The boy read the line and said, “Amen.”

Gregor Gilette left the after-hours bar with a weaving walk and wandered down the street, hearing nothing, seeing only the pavement before his shoes, until he passed by another man who was walking in the opposite direction. The other man had ragged clothes draped on a stick-figure body. His arms made wide circular motions in the air, arm over arm, swimming to Fifty-seventh Street.

This was madness Gregor felt more comfortable with. His mind did not stray back to the wreckage of the plaza, for that was dangerous ground tonight.

Now he thought to look for a cab, but the street was deserted and it had begun to rain.

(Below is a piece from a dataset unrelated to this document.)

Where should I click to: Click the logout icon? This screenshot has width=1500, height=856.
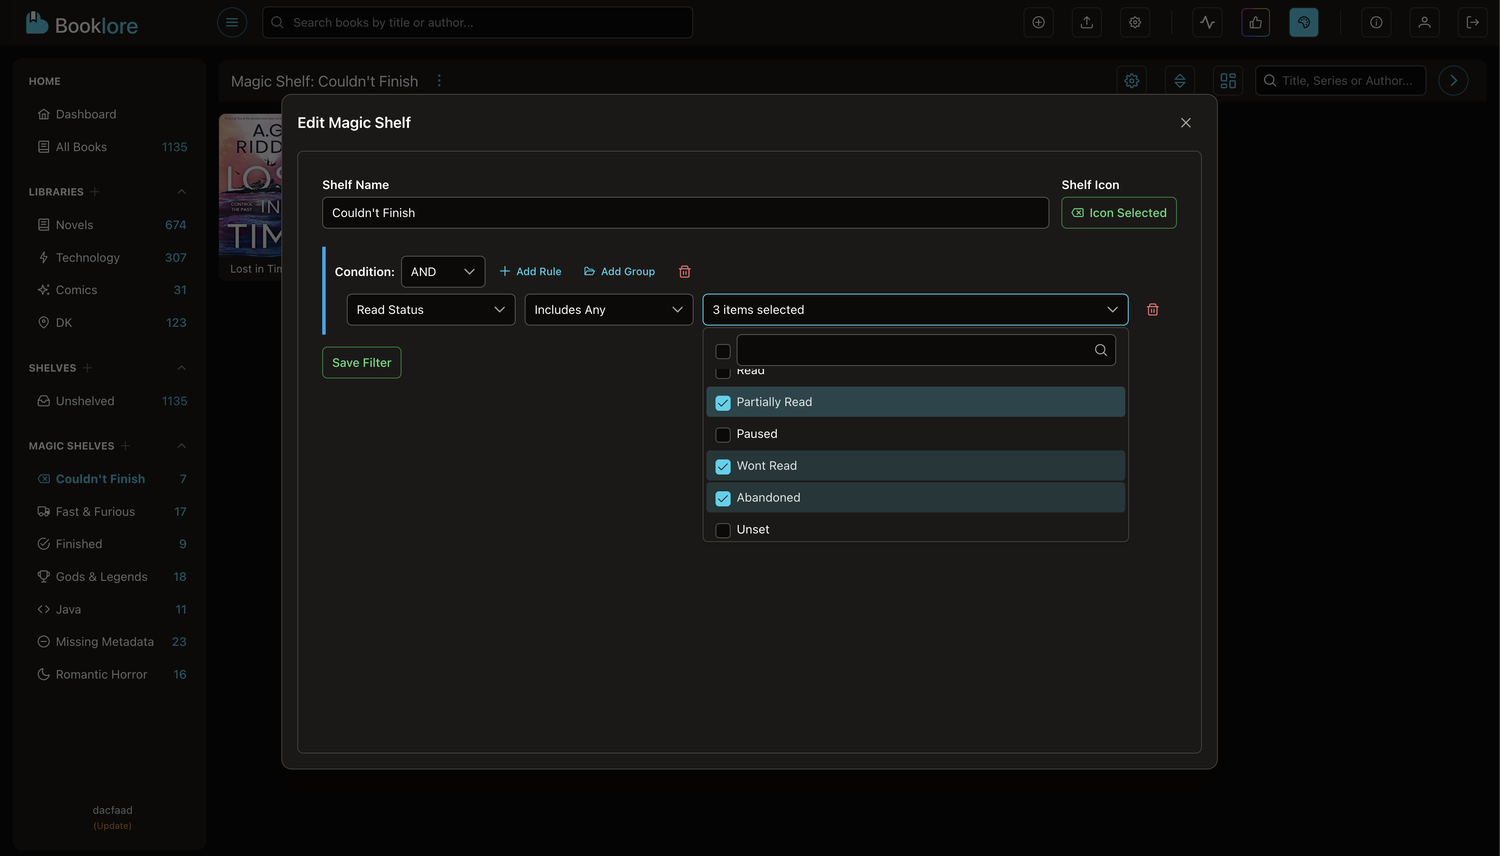(x=1472, y=22)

He stared at the open mouth of the subway. He and Sabra had come a long way since the days when they rode the underground, unable to afford a taxi during the young years of the struggle to make it here.

He descended into the darkness beyond the shattered bulb intended to light his way. He bought a subway token from the man behind the glass of the booth and barely registered the fact that the cost of his token had gone up 500 percent. He passed through the turnstile to stand on the platform and wait through the dregs of night ending, a drunk slowly sobering, waiting for the train which takes its own time.

An announcement was being made on the public address system.

Even a native New Yorker could not actually understand the individual words that came out of the subway speakers, but he knew the words would only be a variation on the same theme: Your train will never come, so go away now.

Two stragglers on Gregor’s side of the tracks took this message to heart and exited through the turnstiles. The platform on the other side of the tracks had also emptied. One overhead bulb spread a pool of light on the far platform, creating the illusion of an abandoned stage.

Gregor was stubborn. He would stay. He would wait to see if the announcer lied. In the old days, half the time they lied.

He shrugged against the post and sluggishly meditated on the upside-downness of drinking through the nights and sleeping through the days, eking light and warmth from electric bulbs. He pushed cigarette stubs and wrappers with the toe of his shoe, looking for friendly omens in the dirt tracks and the trash.

He stared over the side of the platform at the tracks below. A small brown shape scurried between the rails. Gregor remembered Sabra’s old game of making a wish on the first rat of the evening. His footing was a bit unsure; tipsy still, he moved back to sag against the tiled wall.

He was not alone anymore. Someone spoke to him. Sabra’s voice? A hoarse, hollered whisper, calling his name. From where?

There-across the tracks, waiting for the train that goes the other way. She was peeking at him from behind a post, coming out now, walking into the pool of light. Her wide eyes were smiling and not. Then, a grotesque, clown-face smile split her face.

But it was not Sabra-only an old hag, almost spectral in her long rags. One hand clutched a tin and the other held on to the handle of a wire cart.

A train passed between them on the middle rails. He stared through the lighted square windows of the cars. There were no passengers. It was a ghost train, traveling empty to some maintenance depot. It passed on, and he could see the woman once more. Poor, pathetic, broken thing. How could he have taken her for Sabra?